━━━━━ EXTRACTED INFORMATION ━━━━━

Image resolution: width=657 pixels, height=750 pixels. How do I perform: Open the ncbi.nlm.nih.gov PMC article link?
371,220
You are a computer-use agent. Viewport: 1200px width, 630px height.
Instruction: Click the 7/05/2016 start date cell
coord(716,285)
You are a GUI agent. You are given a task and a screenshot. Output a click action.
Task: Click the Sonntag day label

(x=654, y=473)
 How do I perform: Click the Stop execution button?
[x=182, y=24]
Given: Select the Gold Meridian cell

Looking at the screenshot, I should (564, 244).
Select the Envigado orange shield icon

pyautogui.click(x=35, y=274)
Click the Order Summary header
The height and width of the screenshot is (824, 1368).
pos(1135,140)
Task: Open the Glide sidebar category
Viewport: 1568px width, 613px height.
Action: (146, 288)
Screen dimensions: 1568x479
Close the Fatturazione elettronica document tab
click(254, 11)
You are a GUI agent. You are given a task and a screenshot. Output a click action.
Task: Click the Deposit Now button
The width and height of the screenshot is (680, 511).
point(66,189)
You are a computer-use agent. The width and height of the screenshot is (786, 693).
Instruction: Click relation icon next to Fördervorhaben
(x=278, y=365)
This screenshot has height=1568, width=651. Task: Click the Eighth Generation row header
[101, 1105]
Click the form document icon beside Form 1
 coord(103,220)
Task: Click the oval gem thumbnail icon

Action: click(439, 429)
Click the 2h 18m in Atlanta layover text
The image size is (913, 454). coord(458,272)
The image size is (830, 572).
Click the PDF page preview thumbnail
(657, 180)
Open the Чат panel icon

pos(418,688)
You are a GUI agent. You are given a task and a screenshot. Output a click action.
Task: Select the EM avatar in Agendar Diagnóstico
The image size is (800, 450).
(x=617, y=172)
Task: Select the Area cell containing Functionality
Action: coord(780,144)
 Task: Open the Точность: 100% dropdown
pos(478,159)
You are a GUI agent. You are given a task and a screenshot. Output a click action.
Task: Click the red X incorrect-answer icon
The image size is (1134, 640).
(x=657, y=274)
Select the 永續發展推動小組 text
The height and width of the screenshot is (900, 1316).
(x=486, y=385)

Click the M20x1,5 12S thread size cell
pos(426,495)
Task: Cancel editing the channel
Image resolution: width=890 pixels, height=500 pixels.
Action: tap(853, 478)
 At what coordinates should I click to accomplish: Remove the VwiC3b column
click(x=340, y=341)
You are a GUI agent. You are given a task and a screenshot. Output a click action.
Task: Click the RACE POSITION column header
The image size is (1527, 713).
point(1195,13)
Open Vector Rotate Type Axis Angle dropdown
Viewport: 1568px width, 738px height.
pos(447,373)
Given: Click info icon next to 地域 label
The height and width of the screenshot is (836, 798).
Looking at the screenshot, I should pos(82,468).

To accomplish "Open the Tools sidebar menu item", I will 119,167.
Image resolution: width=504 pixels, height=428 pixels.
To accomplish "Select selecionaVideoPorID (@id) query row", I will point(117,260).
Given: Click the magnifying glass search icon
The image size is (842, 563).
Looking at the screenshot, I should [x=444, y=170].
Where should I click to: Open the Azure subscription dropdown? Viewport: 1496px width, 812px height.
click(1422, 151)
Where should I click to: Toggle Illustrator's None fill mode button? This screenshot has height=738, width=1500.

━━━━━

WORK REQUEST:
Copy the whole listing out exactly, so that every line matches what is above.

WRITTEN SOLUTION:
Image resolution: width=657 pixels, height=750 pixels. How do I perform: Open the ncbi.nlm.nih.gov PMC article link?
371,220
You are a computer-use agent. Viewport: 1200px width, 630px height.
Instruction: Click the 7/05/2016 start date cell
coord(716,285)
You are a GUI agent. You are given a task and a screenshot. Output a click action.
Task: Click the Sonntag day label

(x=654, y=473)
 How do I perform: Click the Stop execution button?
[x=182, y=24]
Given: Select the Gold Meridian cell

Looking at the screenshot, I should (564, 244).
Select the Envigado orange shield icon

pyautogui.click(x=35, y=274)
Click the Order Summary header
The height and width of the screenshot is (824, 1368).
pos(1135,140)
Task: Open the Glide sidebar category
Viewport: 1568px width, 613px height.
Action: (146, 288)
Screen dimensions: 1568x479
Close the Fatturazione elettronica document tab
click(254, 11)
You are a GUI agent. You are given a task and a screenshot. Output a click action.
Task: Click the Deposit Now button
The width and height of the screenshot is (680, 511).
point(66,189)
You are a computer-use agent. The width and height of the screenshot is (786, 693).
Instruction: Click relation icon next to Fördervorhaben
(x=278, y=365)
This screenshot has height=1568, width=651. Task: Click the Eighth Generation row header
[101, 1105]
Click the form document icon beside Form 1
 coord(103,220)
Task: Click the oval gem thumbnail icon

Action: click(439, 429)
Click the 2h 18m in Atlanta layover text
The image size is (913, 454). coord(458,272)
The image size is (830, 572).
Click the PDF page preview thumbnail
(657, 180)
Open the Чат panel icon

pos(418,688)
You are a GUI agent. You are given a task and a screenshot. Output a click action.
Task: Select the EM avatar in Agendar Diagnóstico
The image size is (800, 450).
(x=617, y=172)
Task: Select the Area cell containing Functionality
Action: coord(780,144)
 Task: Open the Точность: 100% dropdown
pos(478,159)
You are a GUI agent. You are given a task and a screenshot. Output a click action.
Task: Click the red X incorrect-answer icon
The image size is (1134, 640).
(x=657, y=274)
Select the 永續發展推動小組 text
The height and width of the screenshot is (900, 1316).
(x=486, y=385)

Click the M20x1,5 12S thread size cell
pos(426,495)
Task: Cancel editing the channel
Image resolution: width=890 pixels, height=500 pixels.
Action: tap(853, 478)
 At what coordinates should I click to accomplish: Remove the VwiC3b column
click(x=340, y=341)
You are a GUI agent. You are given a task and a screenshot. Output a click action.
Task: Click the RACE POSITION column header
The image size is (1527, 713).
point(1195,13)
Open Vector Rotate Type Axis Angle dropdown
Viewport: 1568px width, 738px height.
pos(447,373)
Given: Click info icon next to 地域 label
The height and width of the screenshot is (836, 798).
Looking at the screenshot, I should pos(82,468).

To accomplish "Open the Tools sidebar menu item", I will 119,167.
Image resolution: width=504 pixels, height=428 pixels.
To accomplish "Select selecionaVideoPorID (@id) query row", I will point(117,260).
Given: Click the magnifying glass search icon
The image size is (842, 563).
Looking at the screenshot, I should [x=444, y=170].
Where should I click to: Open the Azure subscription dropdown? Viewport: 1496px width, 812px height.
click(1422, 151)
Where should I click to: Toggle Illustrator's None fill mode button? This screenshot has height=738, width=1500.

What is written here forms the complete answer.